:: EXTRACTED RECORDS ::
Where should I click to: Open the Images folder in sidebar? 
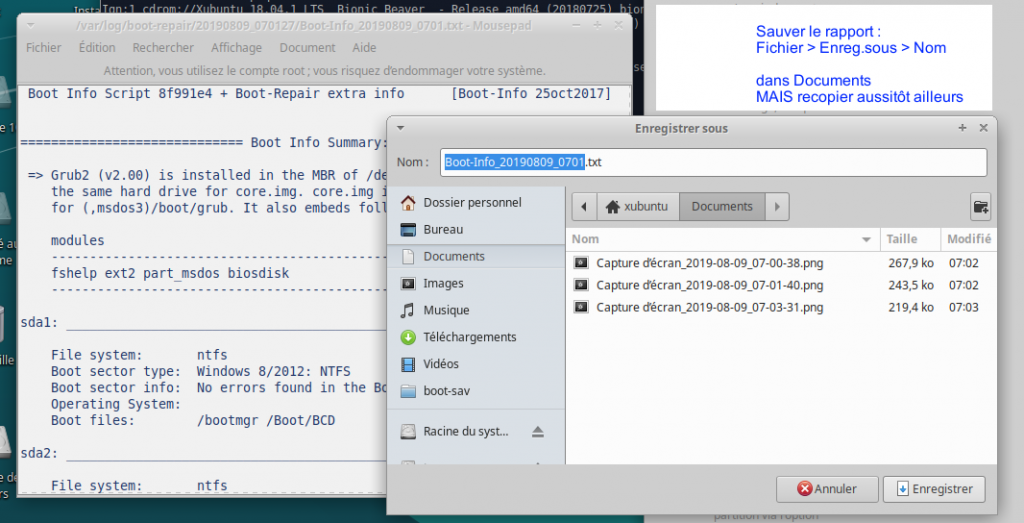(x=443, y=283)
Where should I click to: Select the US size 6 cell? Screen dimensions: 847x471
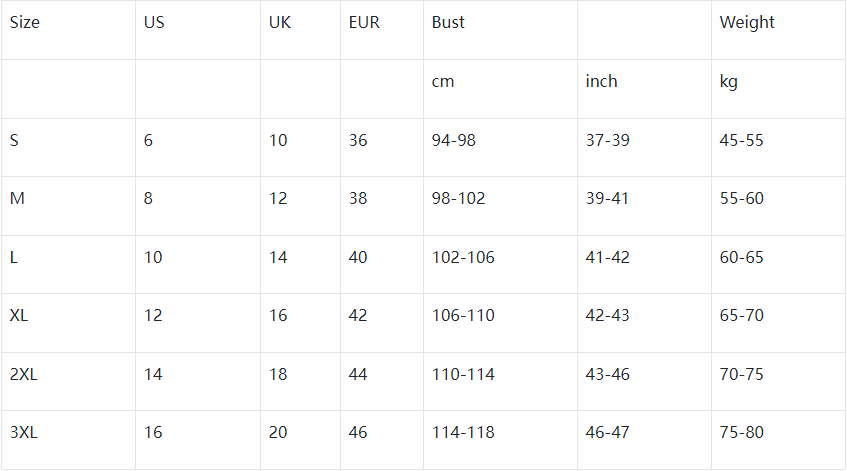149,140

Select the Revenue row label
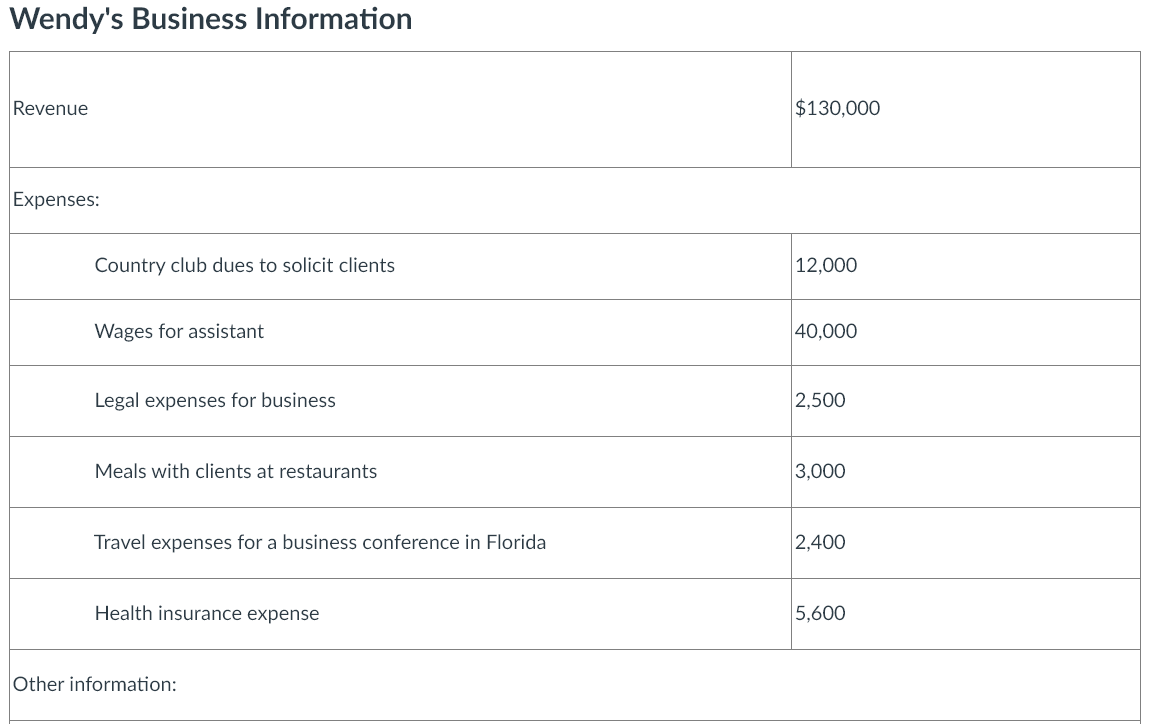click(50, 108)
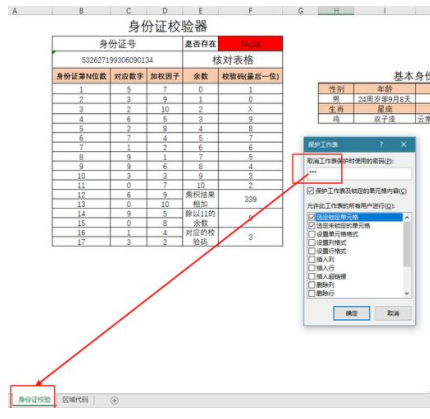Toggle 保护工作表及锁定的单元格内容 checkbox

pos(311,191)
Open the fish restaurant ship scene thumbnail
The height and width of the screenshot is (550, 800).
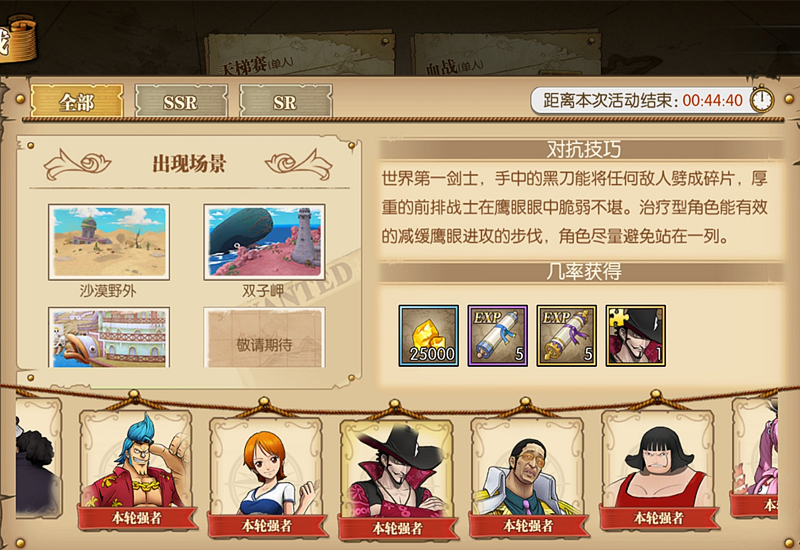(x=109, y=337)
:::
**REQUIRED ACTION:** Please write out, word for word, each line from the one with "The height and" to the last line of the data, keeping both ends and omitting pictures.

**OUTPUT OF THE EXERCISE:**
The height and width of the screenshot is (550, 800).
(x=109, y=337)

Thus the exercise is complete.